In terms of value arrangement, you have to do the same. If you were to simplify your image down to just patches of flat values, would the arrangement of those patches of values look like an interesting composition? If not, you need to fix your image at the foundation level.

This is one of the most common problems I see in students' work--they don't think nearly enough about the critical foundations before start putting in all kinds of detail, so they end up doing something similar to polishing turd--all meaningless detail without a strong foundation to hold up the image's structural integrity. You can also think of it as having piles of expensive special effects in a movie that has the worst screenplay--all eye-candy and no substance. Which also brings up another point--if you are going to tell a visual story--a narrative that is worthy of an audience, then you should take the time to think about why this particular visual narrative is worthy of an audience.

What is compelling about your scene? How does it differ from the countless other similar images out there? What are you injecting into the narrative that makes it uniquely you, with your own originality and creative vision? How can you make the audience feel emotions and care? How can you stimulate them intellectually? How can you entertain them so that they are thrilled by your visual narrative? In other words, don't just think like some guy making pretty pictures--think like a storyteller/writer/film director whenever you are portraying a visual narrative.
 
Old 12 December 2012   #3
thanks again Lunatique. Yeah I've been working a lot more on fast composition painting, a whole lot of 1 minute paintings in the morning and longer studies at night. I'm improving but it will take some more time and practice. I think though I can play with your idea of simplifying the shapes into values and see if I can't do anything more to improve the compositions dymanics. Might be worth it.
 
Old 12 December 2012   #4
Okay got an update. I don't know if this one is so bad off that it can be considered imposible to fix yet. I did what I could to separate the foreground from the background, mostly added a glaring reflection of white light off the canopy. It's an extreme juxtaposition the escaping ship in the foreground with the background.
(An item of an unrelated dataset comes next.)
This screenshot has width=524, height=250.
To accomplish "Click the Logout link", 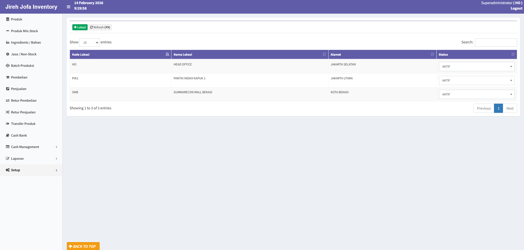I will (516, 8).
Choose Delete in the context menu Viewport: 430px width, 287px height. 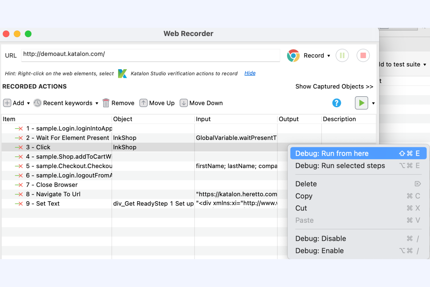pos(306,184)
Hmm any comments?

 
Old 12 December 2012   #5
In terms values, it's definitely improved, but composition involves the arrangement of shapes too, and if you consider your main basic shapes in this image, the composition just doesn't seem that well arranged.

Do this--simplify your image so that the spaceship is just a rectangle block, the planet a large circle, the cockpit just a dome, and the pilot just a blob. No details--they are just flat values. Now look at the composition--does it seem uninteresting? Now think about how you can resize and rearrange these shapes so that the entire image become interesting compositionally at the abstract level, even with just these flat, silhouette shapes that have zero detail.
 
Old 12 December 2012   #6
Thanks again Lunatique, I'm working on some thumbnails, maybe there's something I can do. I'll post em if I feel I have a good one.